• [ASSIGNED TASK A] Name the ingredients that, according to the maple syrup article below, Log Cabin All Natural Syrup contains.

====== TEXT SECTION

Maple Syrup: Pure Triumphs Over “All-Natural”?

The State of Vermont lodged a complaint with the Food and Drug Administration and asked for an investigation to determine whether Log Cabin Syrup, a division of Pinnacle Foods LLC, is violating FDA labeling laws. A recent AP story noted:

A new Log Cabin syrup touted as “all natural” looks a lot like the pure, 100 percent maple product that’s the pride of Vermont, right down to its packaging in a plastic beige jug.

But Vermont officials, seeking to protect the state’s signature commodity, contend that Log Cabin All Natural Syrup is not what it seems, enticing consumers into dousing their pancakes with ingredients that include caramel color, xanthan gum a natural thickener and a paltry 4 percent maple.

True New Englanders and aficienados of Pure Vermont Maple Syrup – or that of  New Hampshire and Canada – wince at the idea of  consumers outside the region being duped by the trickery of a container and a label.

============
====== EXTRACTED MATERIAL

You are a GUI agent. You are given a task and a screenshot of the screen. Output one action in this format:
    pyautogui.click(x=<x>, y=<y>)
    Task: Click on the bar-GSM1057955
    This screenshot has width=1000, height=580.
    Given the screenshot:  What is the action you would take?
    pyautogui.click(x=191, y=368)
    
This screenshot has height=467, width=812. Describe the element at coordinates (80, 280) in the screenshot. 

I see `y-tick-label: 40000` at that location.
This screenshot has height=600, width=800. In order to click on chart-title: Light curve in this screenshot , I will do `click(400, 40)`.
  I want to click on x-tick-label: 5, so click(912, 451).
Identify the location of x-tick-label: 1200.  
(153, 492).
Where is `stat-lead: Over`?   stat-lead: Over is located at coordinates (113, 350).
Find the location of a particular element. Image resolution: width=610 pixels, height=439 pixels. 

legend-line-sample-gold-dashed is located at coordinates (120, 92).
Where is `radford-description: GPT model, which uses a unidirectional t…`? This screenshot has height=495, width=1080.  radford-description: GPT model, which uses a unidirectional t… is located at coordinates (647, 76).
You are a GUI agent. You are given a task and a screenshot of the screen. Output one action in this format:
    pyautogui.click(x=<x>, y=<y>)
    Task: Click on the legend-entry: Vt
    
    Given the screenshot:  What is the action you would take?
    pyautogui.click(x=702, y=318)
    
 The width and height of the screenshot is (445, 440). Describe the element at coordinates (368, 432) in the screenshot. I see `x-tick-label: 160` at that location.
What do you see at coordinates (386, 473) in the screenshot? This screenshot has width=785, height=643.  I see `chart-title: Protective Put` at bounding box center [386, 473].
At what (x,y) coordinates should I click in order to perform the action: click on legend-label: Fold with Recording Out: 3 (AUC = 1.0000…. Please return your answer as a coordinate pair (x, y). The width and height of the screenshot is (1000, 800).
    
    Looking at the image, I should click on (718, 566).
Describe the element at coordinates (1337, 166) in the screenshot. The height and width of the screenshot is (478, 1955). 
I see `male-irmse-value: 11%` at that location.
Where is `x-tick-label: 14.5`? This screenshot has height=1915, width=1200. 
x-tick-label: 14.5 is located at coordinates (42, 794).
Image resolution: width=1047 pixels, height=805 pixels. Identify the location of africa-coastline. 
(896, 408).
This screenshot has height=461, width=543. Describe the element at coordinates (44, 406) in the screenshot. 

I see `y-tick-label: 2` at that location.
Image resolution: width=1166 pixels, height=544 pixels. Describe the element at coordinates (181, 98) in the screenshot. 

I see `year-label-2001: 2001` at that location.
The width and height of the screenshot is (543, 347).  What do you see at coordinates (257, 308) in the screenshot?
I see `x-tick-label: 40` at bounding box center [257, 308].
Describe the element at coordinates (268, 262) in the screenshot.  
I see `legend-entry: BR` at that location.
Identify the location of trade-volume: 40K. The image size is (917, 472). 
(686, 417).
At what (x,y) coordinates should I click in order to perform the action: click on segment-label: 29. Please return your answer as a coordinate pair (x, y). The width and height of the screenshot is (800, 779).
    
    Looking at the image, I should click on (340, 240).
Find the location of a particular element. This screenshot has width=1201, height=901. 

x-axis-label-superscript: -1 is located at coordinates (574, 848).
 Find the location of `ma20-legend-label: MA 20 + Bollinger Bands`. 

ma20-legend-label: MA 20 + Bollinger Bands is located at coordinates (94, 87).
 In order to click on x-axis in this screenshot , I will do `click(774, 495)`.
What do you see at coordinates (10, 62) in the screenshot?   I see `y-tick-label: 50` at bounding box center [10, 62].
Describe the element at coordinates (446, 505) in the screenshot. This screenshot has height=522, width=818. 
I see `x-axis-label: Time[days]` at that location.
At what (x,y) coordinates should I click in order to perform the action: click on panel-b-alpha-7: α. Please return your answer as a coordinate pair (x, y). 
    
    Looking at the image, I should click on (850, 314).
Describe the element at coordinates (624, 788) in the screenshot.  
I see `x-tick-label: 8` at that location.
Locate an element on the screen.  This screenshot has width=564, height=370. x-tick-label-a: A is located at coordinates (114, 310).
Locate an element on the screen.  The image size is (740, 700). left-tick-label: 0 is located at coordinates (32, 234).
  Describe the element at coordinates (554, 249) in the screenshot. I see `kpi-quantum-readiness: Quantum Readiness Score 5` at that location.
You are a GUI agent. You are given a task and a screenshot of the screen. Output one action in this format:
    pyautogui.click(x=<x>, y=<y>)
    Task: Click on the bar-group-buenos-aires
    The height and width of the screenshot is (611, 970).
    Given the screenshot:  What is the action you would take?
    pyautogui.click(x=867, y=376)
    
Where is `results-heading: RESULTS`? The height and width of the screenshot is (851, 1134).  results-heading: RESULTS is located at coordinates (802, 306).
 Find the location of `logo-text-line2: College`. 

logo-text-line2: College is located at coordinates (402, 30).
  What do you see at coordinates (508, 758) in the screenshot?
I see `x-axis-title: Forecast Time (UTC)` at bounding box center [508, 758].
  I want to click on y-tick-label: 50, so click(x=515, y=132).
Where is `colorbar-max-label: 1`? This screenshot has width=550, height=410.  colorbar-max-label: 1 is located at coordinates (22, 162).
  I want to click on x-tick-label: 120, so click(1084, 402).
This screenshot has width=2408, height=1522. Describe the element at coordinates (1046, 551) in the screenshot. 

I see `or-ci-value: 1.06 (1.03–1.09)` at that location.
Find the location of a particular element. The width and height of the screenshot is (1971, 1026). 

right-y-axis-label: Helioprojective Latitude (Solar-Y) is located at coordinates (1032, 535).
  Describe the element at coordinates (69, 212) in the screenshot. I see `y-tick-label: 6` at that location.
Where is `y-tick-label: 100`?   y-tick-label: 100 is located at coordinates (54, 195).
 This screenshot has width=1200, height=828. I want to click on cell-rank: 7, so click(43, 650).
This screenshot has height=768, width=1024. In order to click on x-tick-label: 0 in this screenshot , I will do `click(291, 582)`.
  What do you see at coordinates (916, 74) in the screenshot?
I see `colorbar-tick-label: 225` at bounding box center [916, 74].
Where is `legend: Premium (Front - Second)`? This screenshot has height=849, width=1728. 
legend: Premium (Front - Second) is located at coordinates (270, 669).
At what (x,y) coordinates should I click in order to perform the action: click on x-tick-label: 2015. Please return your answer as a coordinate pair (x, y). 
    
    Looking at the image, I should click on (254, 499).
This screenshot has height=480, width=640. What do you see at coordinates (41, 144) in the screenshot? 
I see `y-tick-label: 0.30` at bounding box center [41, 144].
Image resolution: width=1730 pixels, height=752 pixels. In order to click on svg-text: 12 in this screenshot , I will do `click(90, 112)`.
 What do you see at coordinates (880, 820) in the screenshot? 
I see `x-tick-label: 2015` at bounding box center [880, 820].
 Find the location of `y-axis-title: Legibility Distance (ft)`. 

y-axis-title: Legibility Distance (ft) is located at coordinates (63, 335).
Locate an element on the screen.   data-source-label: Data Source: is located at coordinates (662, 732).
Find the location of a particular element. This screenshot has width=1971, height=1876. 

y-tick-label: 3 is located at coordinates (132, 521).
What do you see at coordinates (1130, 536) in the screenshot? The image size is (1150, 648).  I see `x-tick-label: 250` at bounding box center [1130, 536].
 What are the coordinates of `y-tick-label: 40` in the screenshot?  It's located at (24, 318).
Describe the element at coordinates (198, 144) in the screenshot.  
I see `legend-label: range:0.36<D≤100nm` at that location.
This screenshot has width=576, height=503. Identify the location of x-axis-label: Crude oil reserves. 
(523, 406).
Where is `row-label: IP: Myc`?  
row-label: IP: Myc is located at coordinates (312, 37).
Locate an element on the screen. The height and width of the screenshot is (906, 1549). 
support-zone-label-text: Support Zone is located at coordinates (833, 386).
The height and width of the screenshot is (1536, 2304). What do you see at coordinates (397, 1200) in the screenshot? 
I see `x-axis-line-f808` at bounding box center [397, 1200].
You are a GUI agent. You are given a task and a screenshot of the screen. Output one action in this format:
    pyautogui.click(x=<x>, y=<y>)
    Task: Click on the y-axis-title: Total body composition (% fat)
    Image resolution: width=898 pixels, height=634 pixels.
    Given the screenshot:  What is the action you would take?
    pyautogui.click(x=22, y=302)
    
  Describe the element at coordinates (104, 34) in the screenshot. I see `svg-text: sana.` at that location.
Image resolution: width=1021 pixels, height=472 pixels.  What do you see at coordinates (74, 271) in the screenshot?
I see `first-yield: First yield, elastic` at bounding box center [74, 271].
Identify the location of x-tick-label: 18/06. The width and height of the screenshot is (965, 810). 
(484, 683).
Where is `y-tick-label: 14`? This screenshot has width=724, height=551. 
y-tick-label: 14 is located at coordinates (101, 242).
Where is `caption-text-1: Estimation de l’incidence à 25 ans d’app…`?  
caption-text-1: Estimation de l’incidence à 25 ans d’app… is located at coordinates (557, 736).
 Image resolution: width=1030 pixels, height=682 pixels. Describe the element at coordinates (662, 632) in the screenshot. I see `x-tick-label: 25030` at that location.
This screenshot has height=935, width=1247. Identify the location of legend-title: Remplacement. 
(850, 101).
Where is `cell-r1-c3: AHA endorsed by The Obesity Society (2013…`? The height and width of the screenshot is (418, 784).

============

• [ASSIGNED TASK B] Set down the entries above word for word, from their first line through the line holding "The width and height of the screenshot is (445, 440).", inclusive.

• [YOUR SOLUTION A]
- Caramel color
- Xanthan gum
- Maple (4 percent)

• [YOUR SOLUTION B]
You are a GUI agent. You are given a task and a screenshot of the screen. Output one action in this format:
    pyautogui.click(x=<x>, y=<y>)
    Task: Click on the bar-GSM1057955
    This screenshot has width=1000, height=580.
    Given the screenshot:  What is the action you would take?
    pyautogui.click(x=191, y=368)
    
This screenshot has height=467, width=812. Describe the element at coordinates (80, 280) in the screenshot. 

I see `y-tick-label: 40000` at that location.
This screenshot has height=600, width=800. In order to click on chart-title: Light curve in this screenshot , I will do `click(400, 40)`.
  I want to click on x-tick-label: 5, so click(912, 451).
Identify the location of x-tick-label: 1200.  
(153, 492).
Where is `stat-lead: Over`?   stat-lead: Over is located at coordinates (113, 350).
Find the location of a particular element. Image resolution: width=610 pixels, height=439 pixels. 

legend-line-sample-gold-dashed is located at coordinates (120, 92).
Where is `radford-description: GPT model, which uses a unidirectional t…`? This screenshot has height=495, width=1080.  radford-description: GPT model, which uses a unidirectional t… is located at coordinates (647, 76).
You are a GUI agent. You are given a task and a screenshot of the screen. Output one action in this format:
    pyautogui.click(x=<x>, y=<y>)
    Task: Click on the legend-entry: Vt
    
    Given the screenshot:  What is the action you would take?
    pyautogui.click(x=702, y=318)
    
 The width and height of the screenshot is (445, 440). Describe the element at coordinates (368, 432) in the screenshot. I see `x-tick-label: 160` at that location.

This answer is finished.